Summary
In Schwab v. Oesterling Son, Inc., 380 Pa. 1, 108 A.2d 778 (1954), we said: "The curve was a sharp one and so topographically laid that motorists coming from either direction could not determine until practically in the curve what was on the other side. A blind curve presents grave hazards, and motorists should enter such a curve with the same caution one would skirt a precipice...."
Summary of this case from Haines v. DulaneyOpinion
Argued October 5, 1954.
November 8, 1954.
Appeals — Review — Refusal of judgment n.o.v.
In a suit for wrongful death arising out of a collision between two motor vehicles at a point where there was a sharp curve in the highway, it was Held, in the circumstances, that the court below properly refused to enter judgment n.o.v. for the defendant.
Before STERN, C. J., STEARNE, JONES, CHIDSEY, MUSMANNO and ARNOLD, JJ.
Appeal, No. 176, March T., 1954, from order of Court of Common Pleas of Allegheny County, Jan. T., 1950, No. 1652, in case of Emma E. Schwab, Admrx., Estate of Curtis S. Schwab, Deceased, v. P. J. Oesterling Son, Inc. Order affirmed; reargument refused November 18, 1954.
Trespass for wrongful death. Before MARSHALL, J.
Verdict for plaintiff in the sum of $11,052.75; order entered refusing defendant's motion for judgment n.o.v. but awarding new trial unless plaintiff remitted verdict to $6500., which plaintiff refused. Defendant appealed.
Leonard M. Mendelson, with him Arthur M. Grossman, for appellant. J. Thomas Hoffman, with him John E. Winner and Floyd V. Winner, for appellee.
Curtis S. Schwab lost his life as the result of an accident on July 21, 1949, when his automobile collided with a truck owned by the defendant at a curve on the Deer Creek and Culmerville Road in Allegheny County. The only question before this Court is whether on the whole record of the case, the defendant, P. J. Oesterling Son, Inc., is entitled to judgment notwithstanding the verdict returned in favor of Emma E. Schwab, mother and administratrix C.T.A., of the Estate of Curtis S. Schwab.

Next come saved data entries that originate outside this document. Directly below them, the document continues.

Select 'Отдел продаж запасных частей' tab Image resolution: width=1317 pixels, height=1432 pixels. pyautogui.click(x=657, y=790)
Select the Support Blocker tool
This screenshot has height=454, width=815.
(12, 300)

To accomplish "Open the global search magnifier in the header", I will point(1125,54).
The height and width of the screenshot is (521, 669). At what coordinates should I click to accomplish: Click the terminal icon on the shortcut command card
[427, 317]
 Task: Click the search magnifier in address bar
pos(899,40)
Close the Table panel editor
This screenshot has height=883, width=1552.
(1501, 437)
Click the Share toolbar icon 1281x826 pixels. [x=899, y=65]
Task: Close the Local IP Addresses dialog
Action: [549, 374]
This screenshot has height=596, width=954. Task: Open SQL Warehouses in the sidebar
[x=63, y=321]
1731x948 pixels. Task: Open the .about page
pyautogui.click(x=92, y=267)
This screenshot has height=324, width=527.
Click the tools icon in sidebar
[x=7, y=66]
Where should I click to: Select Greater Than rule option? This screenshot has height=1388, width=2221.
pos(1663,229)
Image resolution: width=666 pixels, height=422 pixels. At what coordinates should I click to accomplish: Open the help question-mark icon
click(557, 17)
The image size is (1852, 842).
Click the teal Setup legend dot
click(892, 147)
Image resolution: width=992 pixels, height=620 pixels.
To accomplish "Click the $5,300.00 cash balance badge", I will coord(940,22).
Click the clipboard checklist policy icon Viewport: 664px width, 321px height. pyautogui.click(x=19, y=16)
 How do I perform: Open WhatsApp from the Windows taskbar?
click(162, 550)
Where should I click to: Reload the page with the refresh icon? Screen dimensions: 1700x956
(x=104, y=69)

A study of the record verifies the correctness of the lower court's refusal of the motion for a compulsory nonsuit and then a motion for judgment n.o.v. The issue at the trial was one obviously for the jury. Accepting all the plaintiff's evidence and proper inferences to be derived therefrom in the light most favorable to the plaintiff's case, the jury could easily have concluded that Schwab was driving his car upgrade at from 25 to 35 miles per hour on his own side of the road, that the road was rough, narrow and slippery, that the defendant's truck proceeding downgrade was also moving at a speed of from 25 to 35 miles per hour, that the defendant's truck, being empty, bounced and swayed, that as the truck started around the curve its rear end swung over the center line of the road and struck the car being driven by Schwab. There was evidence that the driver of the defendant's truck was familiar with the perils attendant upon this rough road, and the inference is inescapable that since he was moving downgrade he should have exercised greater caution and moved at a lower speed in rounding the curve. The curve was a sharp one and so topographically laid that motorists coming from either direction could not determine until practically in the curve what was on the other side. A blind curve presents grave hazards, and motorists should enter such a curve with the same caution one would skirt a precipice. For every inch a motorist moves over the dividing line in the curve, to that extent does he approach the infliction of mangling injury or death on himself or some other motorist. The driver of the defendant's truck admitted that Schwab was on his own side of the road.
Motion for judgment n.o.v. is refused and order for new trial affirmed.